D’ailleurs, le nouveau parlement  qui siège à Tobrouk ainsi qu’une partie de la population libyenne le demandent et réclament une intervention de la communauté internationale pour assurer la protection des civils. Quelque soit les motifs et les raisons de la violence meurtrière qui sévit actuellement en Libye, on est bien obligé de constater que le pouvoir actuel s’avoue impuissant à pacifier le pays. Les dirigeants du nouveau parlement ont même lancé un appel pour une intervention internationale en Libye, appel rejeté par les islamistes et Ansar al-charia  mais soutenu par les nationalistes républicains comme Mahmoud Jibril, même s’il refuse une intervention militaire.

Un nouvel agenda de transition encadrée impliquant les Kadhafistes et les tribus

Devant l’échec de la première transition, il est donc urgent de concevoir un autre agenda de transition, une transition encadrée et contrôlée, impliquant la communauté internationale et les différentes forces politiques ainsi que les groupes armées y compris les  incontournables Kadhafistes qui doivent être réunis autour d’une même table en Libye ou à l’étranger. Le but serait de discuter d’un nouvel agenda d’une deuxième transition dont les principaux points seraient : la démilitarisation de la Libye sous l’égide de l’OTAN, de l’ONU, de l’UA, de la LEA représentés par un Haut Représentant, la désignation d’un nouveau Premier ministre, la désignation d’un Haut Conseil tribal, la constitution d’un groupe d’experts libyens et internationaux ayant pour mission de rédiger une constitution sur la base d’un Etat fédéral ayant pour régime une République présidentielle de préférence, car les régimes parlementaires sont mal adaptés aux transitions et générateurs de crise, en particulier pour la Libye.
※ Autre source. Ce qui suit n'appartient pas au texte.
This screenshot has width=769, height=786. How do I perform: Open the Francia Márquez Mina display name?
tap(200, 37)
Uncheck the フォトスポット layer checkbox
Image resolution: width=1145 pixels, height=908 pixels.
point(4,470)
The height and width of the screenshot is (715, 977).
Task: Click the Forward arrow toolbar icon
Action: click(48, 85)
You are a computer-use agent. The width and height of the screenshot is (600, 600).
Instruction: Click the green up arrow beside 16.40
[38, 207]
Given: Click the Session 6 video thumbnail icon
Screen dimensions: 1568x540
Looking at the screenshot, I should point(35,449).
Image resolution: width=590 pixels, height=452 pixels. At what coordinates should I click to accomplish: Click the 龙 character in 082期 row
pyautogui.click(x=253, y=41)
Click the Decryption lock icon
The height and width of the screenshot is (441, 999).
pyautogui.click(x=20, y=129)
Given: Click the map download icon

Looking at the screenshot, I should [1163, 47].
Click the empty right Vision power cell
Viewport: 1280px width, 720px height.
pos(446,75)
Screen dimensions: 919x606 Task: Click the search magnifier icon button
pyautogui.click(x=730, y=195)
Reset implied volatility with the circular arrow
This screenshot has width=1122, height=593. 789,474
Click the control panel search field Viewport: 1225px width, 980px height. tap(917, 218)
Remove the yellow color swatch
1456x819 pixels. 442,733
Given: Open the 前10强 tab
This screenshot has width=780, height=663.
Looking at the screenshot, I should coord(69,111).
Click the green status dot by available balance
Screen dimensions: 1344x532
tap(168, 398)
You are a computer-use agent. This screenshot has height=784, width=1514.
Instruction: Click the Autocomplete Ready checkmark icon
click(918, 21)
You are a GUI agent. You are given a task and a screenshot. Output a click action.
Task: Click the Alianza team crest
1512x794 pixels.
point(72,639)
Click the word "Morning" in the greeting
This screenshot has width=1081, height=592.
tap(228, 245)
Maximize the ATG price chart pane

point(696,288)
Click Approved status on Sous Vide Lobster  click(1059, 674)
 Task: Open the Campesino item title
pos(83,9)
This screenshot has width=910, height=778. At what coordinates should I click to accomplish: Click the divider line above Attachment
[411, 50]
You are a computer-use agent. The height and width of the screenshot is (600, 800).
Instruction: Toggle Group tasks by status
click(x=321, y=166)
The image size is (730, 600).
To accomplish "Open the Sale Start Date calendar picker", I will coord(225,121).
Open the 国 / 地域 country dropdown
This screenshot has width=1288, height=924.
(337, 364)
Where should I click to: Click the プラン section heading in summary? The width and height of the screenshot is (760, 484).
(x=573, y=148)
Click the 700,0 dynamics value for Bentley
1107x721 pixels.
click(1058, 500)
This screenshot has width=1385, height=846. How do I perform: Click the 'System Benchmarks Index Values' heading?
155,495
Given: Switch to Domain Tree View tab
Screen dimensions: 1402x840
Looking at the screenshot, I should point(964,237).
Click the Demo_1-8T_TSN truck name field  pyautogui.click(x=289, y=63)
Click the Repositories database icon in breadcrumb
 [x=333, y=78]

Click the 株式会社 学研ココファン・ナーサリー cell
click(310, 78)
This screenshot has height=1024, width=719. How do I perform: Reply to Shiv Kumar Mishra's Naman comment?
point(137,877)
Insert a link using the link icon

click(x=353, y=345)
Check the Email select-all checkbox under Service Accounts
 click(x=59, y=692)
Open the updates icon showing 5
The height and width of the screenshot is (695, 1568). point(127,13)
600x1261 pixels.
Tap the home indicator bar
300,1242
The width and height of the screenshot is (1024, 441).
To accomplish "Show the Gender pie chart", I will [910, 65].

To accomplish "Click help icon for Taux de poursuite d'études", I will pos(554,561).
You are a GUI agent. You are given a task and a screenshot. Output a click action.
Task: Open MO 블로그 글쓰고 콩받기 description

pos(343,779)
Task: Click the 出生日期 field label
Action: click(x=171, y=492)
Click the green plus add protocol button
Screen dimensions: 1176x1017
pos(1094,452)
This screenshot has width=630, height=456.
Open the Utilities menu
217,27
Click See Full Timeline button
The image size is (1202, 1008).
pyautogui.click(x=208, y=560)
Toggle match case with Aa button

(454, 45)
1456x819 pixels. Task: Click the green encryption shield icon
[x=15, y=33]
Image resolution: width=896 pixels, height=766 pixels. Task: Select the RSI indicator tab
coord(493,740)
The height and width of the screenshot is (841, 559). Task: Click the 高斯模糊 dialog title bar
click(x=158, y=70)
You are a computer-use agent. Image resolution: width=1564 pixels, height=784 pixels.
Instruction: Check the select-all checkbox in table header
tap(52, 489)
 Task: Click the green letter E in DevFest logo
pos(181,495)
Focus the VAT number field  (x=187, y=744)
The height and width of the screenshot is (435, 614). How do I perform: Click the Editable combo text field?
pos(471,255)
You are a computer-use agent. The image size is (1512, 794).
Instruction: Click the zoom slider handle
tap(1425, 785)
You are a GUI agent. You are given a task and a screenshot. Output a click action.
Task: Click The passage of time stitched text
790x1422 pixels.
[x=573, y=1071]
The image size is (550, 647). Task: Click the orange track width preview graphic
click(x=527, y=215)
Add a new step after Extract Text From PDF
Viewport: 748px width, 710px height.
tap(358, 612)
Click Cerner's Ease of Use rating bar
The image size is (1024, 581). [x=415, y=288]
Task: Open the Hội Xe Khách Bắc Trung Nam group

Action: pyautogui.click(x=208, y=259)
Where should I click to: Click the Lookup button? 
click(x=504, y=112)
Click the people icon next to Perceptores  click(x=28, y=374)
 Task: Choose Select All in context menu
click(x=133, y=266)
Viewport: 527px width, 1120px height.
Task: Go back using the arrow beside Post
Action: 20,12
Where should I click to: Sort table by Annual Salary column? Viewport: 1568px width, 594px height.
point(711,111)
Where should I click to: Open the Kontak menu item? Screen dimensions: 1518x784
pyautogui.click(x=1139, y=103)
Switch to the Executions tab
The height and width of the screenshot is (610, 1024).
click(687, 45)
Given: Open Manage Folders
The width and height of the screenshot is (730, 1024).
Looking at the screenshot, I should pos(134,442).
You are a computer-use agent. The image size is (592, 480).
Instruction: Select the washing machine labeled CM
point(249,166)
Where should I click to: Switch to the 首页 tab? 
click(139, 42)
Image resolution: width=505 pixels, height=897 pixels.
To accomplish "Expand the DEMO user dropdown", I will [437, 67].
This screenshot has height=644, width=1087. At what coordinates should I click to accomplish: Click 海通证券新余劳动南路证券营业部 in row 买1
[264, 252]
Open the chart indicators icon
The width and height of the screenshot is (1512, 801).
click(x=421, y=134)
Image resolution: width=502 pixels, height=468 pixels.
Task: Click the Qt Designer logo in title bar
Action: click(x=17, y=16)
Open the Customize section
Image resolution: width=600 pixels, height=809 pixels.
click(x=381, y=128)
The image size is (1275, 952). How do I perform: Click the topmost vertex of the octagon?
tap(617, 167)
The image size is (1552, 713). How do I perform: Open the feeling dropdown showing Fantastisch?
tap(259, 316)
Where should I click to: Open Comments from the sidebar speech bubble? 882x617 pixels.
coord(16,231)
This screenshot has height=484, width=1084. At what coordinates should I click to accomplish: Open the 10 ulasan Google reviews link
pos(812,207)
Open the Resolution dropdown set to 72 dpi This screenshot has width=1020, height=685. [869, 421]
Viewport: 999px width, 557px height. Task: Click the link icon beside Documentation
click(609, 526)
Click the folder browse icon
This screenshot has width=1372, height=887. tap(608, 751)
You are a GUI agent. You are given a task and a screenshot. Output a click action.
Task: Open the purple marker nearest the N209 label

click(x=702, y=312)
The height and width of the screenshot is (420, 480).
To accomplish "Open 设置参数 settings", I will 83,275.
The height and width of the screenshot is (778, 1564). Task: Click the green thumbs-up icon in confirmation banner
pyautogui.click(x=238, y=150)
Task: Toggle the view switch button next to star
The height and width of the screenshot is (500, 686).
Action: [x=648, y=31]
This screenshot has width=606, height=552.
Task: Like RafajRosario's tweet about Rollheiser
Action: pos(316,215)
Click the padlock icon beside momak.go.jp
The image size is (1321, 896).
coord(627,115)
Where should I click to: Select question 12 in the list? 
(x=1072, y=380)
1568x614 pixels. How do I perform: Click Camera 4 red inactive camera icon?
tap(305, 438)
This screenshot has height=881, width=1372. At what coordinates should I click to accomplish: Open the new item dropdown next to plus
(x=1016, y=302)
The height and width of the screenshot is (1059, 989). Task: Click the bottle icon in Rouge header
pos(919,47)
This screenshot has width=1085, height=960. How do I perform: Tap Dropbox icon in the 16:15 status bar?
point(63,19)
Dans la nouvelle transition encadrée par la communauté internationale et dont la durée ne devrait pas excéder cinq ans, le Haut Représentant ainsi que le Premier ministre libyen et son gouvernement de même que le Haut Conseil tribal auraient pour tâche conjointement d’assurer la gestion quotidienne du pays et le bon fonctionnement de l’administration. Ils devraient s’atteler à reconstruire l’armée et la police et à démilitariser les groupes armés. Pour se faire, ils devraient s’appuyer sur les structures intermédiaires que sont les tribus pour relancer l’économie et assurer la pacification et la sécurisation de la Libye ainsi que la construction d’un Etat de droit. Ils devraient aider à l’émergence d’une puissance étatique souveraine qui structure et contient la société politique.

Ayant aspiré à la démocratie et aidés militairement par les puissances occidentales, les Libyens ont réussi à détruire le régime de Kadhafi mais n’ont pas atteint l’objectif tant rêvé, celui d’une société libre, sécurisée et porteuse de bien être social. Tout au contraire, la première transition s’est traduite par une  forte régression sociale, un grave affaiblissement de l’Etat et un insécurité grandissante.

Confrontés à cet échec, et dans la configuration actuelle caractérisée par des groupes armés en équilibre destructeur, et en l’absence de tout monopole légitime de la violence, les Libyens n’ont que deux options : la guerre civile et la somalisation avec le risque de déstabilisation du Maghreb, ou une transition encadrée,  ce qui est une option raisonnable qui donnerait cette fois l’opportunité à la communauté internationale d’une action salutaire et constructive. L’annonce faite par le ministre espagnol des affaires étrangères d’une conférence sur la Libye à Madrid le 17 septembre prochain, réunissant les pays des deux bords de la Méditerranée est peut-être le début du processus d’une nouvelle transition contrôlée et encadrée.